Before running transcriptome assembly, we recommend doing some kmer spectral error trimming on your dataset, and if you have lots of reads, also performing digital normalization. We use khmer for both of these tasks.

You can choose whether or not to use khmer diginal normalization with --no-diginorm. Note that you can also conduct diginorm with the Trinity assembler.

The commands are as follows:

With digital normalizition:

" (interleave-reads.py {input.r1} {input.r2} && zcat {input.r1_orphan} {input.r2_orphan}) | "
" (trim-low-abund.py -V -k {params.k} -Z {params.Z} -C {params.C} - -o - -M {params.memory} "
" --diginorm --diginorm-coverage={params.cov}) | (extract-paired-reads.py --gzip "
" -p {output.paired} -s {output.single}) > {log}; split-paired-reads.py {output.paired} "
" -1 {output.r1_out} -2 {output.r2_out} >> {log}"

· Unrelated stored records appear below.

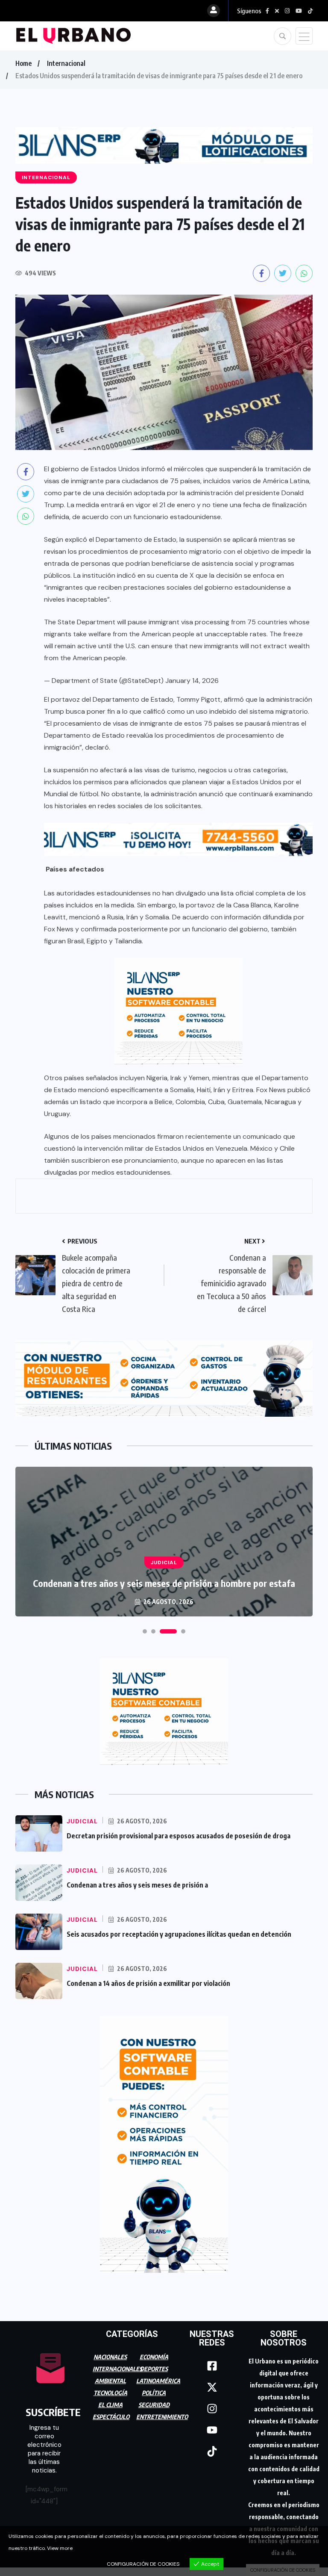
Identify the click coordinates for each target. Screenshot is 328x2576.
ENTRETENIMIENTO (162, 2416)
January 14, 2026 (192, 680)
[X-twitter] (212, 2387)
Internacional (66, 63)
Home (23, 63)
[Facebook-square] (212, 2366)
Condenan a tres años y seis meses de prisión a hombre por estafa (164, 1583)
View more (60, 2548)
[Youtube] (212, 2430)
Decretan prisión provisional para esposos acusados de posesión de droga (178, 1836)
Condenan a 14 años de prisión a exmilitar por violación (148, 1983)
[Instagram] (212, 2408)
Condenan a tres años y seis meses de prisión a (137, 1885)
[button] (145, 1631)
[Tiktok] (212, 2451)
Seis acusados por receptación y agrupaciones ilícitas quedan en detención (179, 1934)
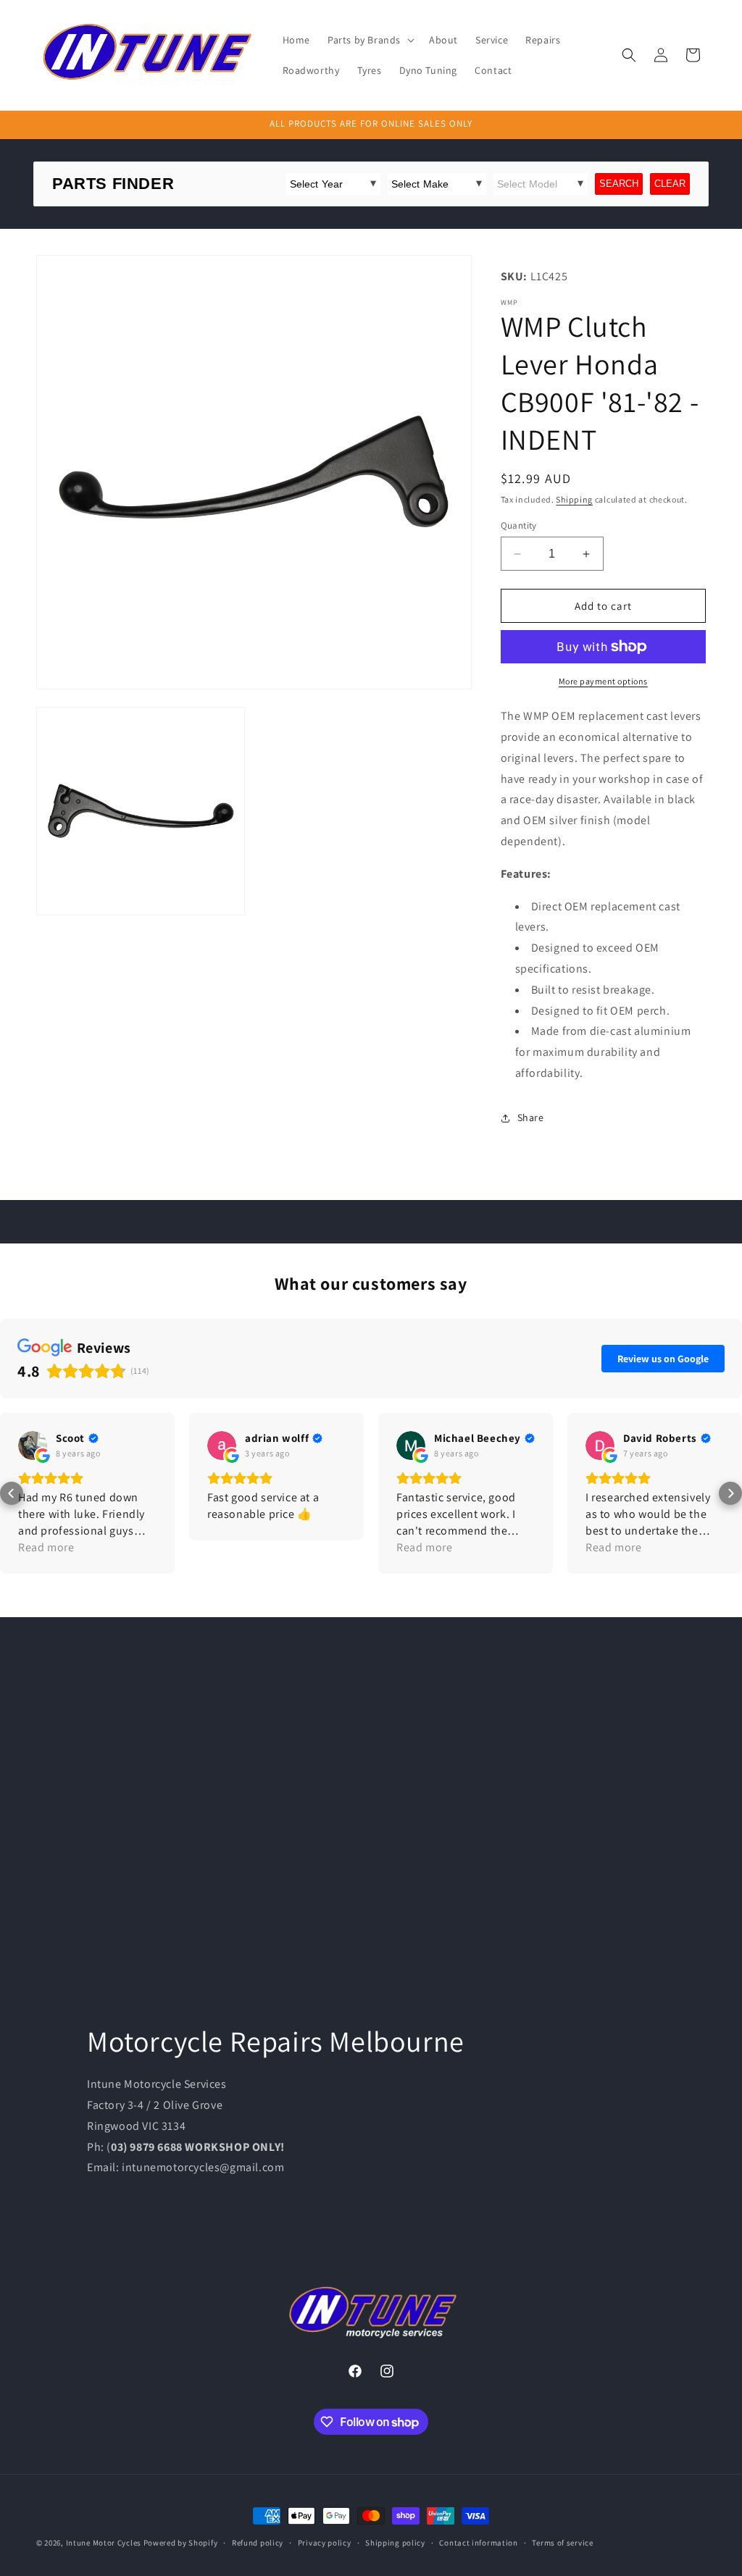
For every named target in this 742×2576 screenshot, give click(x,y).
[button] (369, 40)
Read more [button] (46, 1547)
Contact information (478, 2543)
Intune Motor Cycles (103, 2543)
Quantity (519, 525)
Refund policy (257, 2543)
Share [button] (530, 1117)
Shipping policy (395, 2543)
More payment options (603, 681)
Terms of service (562, 2543)
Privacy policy (324, 2543)
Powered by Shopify (180, 2543)
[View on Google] (32, 1445)
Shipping (574, 499)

Without digital normalization:

" (interleave-reads.py {input.r1} {input.r2} && zcat {input.r1_orphan} {input.r2_orphan}) | "
" (trim-low-abund.py -V -k {params.k} -Z {params.Z} -C {params.C} - -o - -M {params.memory} "
"| (extract-paired-reads.py --gzip  -p {output.paired} -s {output.single}) > {log}; 
" split-paired-reads.py {output.paired} -1 {output.r1_out} -2 {output.r2_out} >> {log}"

Assembling with Trinity

We use the Trinity de novo transcriptome assembler to take short, trimmed/diginorm Illumina reads data and assemble (predict) full-length transcripts into a single fasta file output. Each contig in the fasta assembly file represents one unique transcript. The default k-mer size for the Trinity assembler is k = 25.

The resulting output assembly fasta file can then be used to align the original, trimmed (not diginorm) short Illumina reads and quantify expression per transcript.

The ID for each transcript is output (version 2.2.0 to current) as follows, where the TRINITY is constant, the DN2202 is an example of a variable contig/transcript ID, c stands for component, g gene and i isoform:

TRINITY_DN2202_c0_g1_i1

This snakemake pipeline will run the following command:

Trinity --left left.fq \
  --right right.fq --seqType fq --max_memory 10G \
  --CPU 4

Note, the current version of Trininty (after 2.3.2) is configured to diginorm the input reads before assembly begins. Since we have already applied diginorm to our reads, the result will be a negligible decrease in read counts prior to the assembly. Applying diginorm twice is fine. For data sets with large numbers of reads, applying diginorm as a separate step as we have here may decrease the memory requirements needed by the Trinity pipeline.